20 Aug 2013
- By Junhan B. Todeno - firstname.lastname@example.org - Variety News Staff
A STAUNCH advocate of the “Save Pagan Island” movement describes as “incomplete” the final scoping summary report by the U.S. Naval Facilities Engineering Command on the proposed military training on Pagan and Tinian.
Jerome Aldan, program manager of the Northern Islands Mayor’s office, said the report released by Marine Forces Pacific on Friday failed to include the comments provided by Saipan developer and professional architect Herman B. Cabrera, president of HBC & Associates, detailing the eco-tourism, business development and other long-term economic potential of the volcanic island of Pagan.
Aldan said the resolution adopted by the Northern Marianas Descent Corp., a group that claims to represent over 7,000 members, was also not reflected in the scoping summary report.
He said the report likewise omitted the numerous relevant feature articles published in the local media, the feature article from the Associated Press, and the op-ed piece written by a professor from the University of Hawaii at Manoa in the Honolulu Advertiser, as well as the feature article in the Common Dreams newsletter.
Aldan at the same time questioned the accuracy of the press releases written by Master Sgt.
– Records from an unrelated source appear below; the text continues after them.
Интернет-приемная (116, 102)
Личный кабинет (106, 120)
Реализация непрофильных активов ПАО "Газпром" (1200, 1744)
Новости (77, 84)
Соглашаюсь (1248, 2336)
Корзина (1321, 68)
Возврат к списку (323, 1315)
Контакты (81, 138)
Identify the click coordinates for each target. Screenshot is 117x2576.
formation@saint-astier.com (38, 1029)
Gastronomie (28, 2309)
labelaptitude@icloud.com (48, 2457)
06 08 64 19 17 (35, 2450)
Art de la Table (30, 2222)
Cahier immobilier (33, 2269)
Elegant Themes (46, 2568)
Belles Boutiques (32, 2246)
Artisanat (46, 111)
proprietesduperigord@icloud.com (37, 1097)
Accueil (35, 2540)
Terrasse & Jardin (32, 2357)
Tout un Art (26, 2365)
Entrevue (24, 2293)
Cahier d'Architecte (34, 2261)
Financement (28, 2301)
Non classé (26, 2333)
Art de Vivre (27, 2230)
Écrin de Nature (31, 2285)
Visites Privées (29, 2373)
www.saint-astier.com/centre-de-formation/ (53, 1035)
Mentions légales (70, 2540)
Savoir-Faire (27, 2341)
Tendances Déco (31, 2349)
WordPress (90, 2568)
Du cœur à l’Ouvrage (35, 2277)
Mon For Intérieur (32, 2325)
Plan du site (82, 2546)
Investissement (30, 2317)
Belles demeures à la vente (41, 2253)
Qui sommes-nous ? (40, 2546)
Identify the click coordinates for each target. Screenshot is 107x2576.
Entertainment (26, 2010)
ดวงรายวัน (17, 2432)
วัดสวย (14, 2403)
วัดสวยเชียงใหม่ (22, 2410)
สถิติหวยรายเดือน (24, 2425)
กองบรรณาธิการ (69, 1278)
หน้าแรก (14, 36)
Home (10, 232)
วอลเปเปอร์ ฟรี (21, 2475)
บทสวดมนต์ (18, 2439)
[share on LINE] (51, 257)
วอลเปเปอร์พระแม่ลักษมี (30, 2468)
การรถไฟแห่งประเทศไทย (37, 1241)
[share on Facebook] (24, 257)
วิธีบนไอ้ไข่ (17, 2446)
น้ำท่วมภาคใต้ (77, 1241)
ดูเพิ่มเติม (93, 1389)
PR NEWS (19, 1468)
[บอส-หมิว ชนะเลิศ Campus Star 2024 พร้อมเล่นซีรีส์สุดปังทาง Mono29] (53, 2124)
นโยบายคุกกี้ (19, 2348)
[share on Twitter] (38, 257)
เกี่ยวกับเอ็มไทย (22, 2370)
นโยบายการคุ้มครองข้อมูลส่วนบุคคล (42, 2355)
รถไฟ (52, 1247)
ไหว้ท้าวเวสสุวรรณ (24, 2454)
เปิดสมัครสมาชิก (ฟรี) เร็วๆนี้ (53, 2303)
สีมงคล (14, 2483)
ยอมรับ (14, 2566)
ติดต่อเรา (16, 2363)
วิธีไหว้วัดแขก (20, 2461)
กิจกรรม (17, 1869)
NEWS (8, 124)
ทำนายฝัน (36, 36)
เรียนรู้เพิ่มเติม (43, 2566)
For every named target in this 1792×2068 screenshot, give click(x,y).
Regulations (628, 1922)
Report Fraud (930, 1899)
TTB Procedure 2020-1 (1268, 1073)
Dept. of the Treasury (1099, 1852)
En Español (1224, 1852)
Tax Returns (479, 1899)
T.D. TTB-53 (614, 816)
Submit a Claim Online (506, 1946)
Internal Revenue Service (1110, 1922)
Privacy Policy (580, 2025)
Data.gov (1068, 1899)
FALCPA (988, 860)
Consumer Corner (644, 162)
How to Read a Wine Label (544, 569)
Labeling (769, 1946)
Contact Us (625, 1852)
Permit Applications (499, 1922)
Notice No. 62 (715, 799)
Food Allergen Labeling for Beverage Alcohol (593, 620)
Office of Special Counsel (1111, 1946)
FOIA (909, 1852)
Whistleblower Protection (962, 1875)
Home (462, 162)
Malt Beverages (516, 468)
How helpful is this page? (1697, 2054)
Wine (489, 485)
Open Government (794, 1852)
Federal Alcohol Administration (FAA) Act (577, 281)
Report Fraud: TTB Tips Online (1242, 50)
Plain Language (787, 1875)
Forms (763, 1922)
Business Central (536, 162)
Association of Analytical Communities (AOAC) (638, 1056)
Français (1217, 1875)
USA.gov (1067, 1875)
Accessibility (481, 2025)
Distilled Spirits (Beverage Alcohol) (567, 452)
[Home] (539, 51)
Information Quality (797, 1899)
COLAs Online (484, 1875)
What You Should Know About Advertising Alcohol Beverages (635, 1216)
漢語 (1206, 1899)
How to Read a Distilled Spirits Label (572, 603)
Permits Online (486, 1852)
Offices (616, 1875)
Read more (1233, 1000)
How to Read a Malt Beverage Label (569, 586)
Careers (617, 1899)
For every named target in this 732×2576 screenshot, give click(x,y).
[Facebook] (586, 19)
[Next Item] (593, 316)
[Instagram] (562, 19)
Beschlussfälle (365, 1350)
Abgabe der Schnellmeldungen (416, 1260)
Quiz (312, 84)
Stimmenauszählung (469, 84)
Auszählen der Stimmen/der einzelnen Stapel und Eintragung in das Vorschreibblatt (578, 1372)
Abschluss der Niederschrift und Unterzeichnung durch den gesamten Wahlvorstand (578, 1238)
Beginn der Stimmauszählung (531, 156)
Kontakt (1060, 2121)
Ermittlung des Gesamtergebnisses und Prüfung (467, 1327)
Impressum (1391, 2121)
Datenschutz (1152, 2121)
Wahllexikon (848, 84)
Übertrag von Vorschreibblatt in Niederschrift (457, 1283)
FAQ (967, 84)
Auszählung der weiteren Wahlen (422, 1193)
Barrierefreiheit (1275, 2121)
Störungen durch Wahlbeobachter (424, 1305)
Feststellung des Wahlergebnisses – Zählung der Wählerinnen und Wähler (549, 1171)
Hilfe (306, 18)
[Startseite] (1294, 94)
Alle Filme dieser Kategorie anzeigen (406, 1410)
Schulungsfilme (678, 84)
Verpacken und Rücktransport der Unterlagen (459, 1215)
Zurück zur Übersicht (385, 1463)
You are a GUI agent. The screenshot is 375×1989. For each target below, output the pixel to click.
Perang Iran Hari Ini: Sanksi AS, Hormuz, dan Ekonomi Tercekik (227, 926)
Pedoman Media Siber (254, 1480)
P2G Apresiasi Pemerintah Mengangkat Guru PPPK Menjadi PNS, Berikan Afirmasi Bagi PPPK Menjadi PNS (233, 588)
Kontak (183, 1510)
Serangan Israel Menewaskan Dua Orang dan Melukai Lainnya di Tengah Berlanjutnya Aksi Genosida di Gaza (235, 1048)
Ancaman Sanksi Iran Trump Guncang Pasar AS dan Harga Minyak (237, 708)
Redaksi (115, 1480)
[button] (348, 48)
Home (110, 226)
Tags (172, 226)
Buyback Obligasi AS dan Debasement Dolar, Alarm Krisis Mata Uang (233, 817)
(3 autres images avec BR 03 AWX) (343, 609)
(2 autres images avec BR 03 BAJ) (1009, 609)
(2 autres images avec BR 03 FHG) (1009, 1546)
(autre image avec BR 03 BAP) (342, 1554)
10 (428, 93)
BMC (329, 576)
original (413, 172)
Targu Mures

Pauline Franklin of Marine Corps Activity Guam.
One such press release stated that “local residents were able to voice their concerns and ideas through…meetings and the open-house-format scoping sessions, providing important information to scoping officials.”
Aldan said Craig Whelden, executive director for Marine Forces Pacific, was quoted as saying that “nobody knows the area better than the residents who live there, so it’s important to listen to them and take into account everything they can provide in order to fine-tune the alternatives and determine the best course of action.”
According to Aldan, however, “The voices of the residents were not accounted for in the summary scoping report.”
He said the scoping summary report falls short of being comprehensive because it has “obvious omissions” related to the “opposition to the militarization of Pagan.”
He added, “The burden of disclosure is on the military to explain to the residents of the Northern Islands and the CNMI as a whole the basis for those glaring omissions.”
Asked if they will insist on the inclusion of the comments opposed to the military proposal, Aldan said the scoping process prevents the re-opening of the process “notwithstanding obvious omissions.”
He said the next step in the process is the presentation of the comments on the draft environmental impact study/overseas environmental impact study or EIS/OEIS next year in November and the public hearings in Dec. 2014.
Aldan said he and his group will continue their community outreach and public education campaign and “enlist the engagement of external professional and community organizations with jurisdiction in affected areas of particular concern.”
He said they will be actively engaged in the draft EIS/OEIS process.